We all remember the graphs - the ones which showed Queensland enjoying a massive tax advantage over other states. ‘The low tax state’ was once almost synonymous with ‘the sunshine state’ as a means of describing Queensland in a sound bite. That tax advantage translated into a cost of living and lifestyle advantage for interstate migrants moving here in droves – especially in the 1980s and 1990s and into the early 2000s. Interstate migration was the driver of population growth until international arrivals took over that role in recent years – which has kept Queensland’s growth numbers pumping along. But for how long?

In fairness, it could have been economically impossible to maintain the low tax status of Queensland and at the same time maintain the population growth numbers we’ve witnessed. But the rapid change in our tax competitiveness is sure to have some impact on future population trends. The question, for almost every business in Queensland from aviation to development to retail, is how much that impact might be. If it’s sufficient to slow Queensland’s growth well below the trend line of the last 20 years, a lot of business plans will have to be changed.

### Supplied data:

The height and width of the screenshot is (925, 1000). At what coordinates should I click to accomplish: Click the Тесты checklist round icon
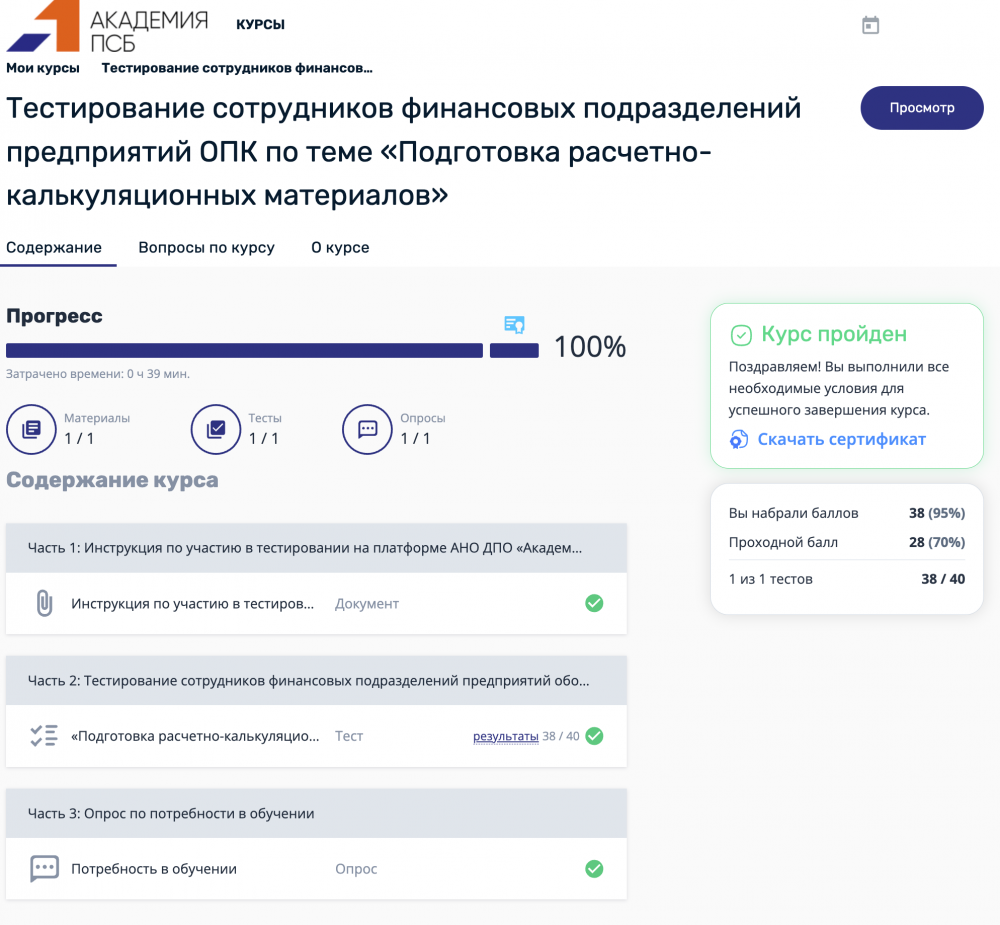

### About this task:
From the passage about Queensland's tax advantage, copy out everything from "We all remember" down to "for how long?". Rely only on the passage about Queensland's tax advantage, not on the material.

### Solution to this exercise:
We all remember the graphs - the ones which showed Queensland enjoying a massive tax advantage over other states. ‘The low tax state’ was once almost synonymous with ‘the sunshine state’ as a means of describing Queensland in a sound bite. That tax advantage translated into a cost of living and lifestyle advantage for interstate migrants moving here in droves – especially in the 1980s and 1990s and into the early 2000s. Interstate migration was the driver of population growth until international arrivals took over that role in recent years – which has kept Queensland’s growth numbers pumping along. But for how long?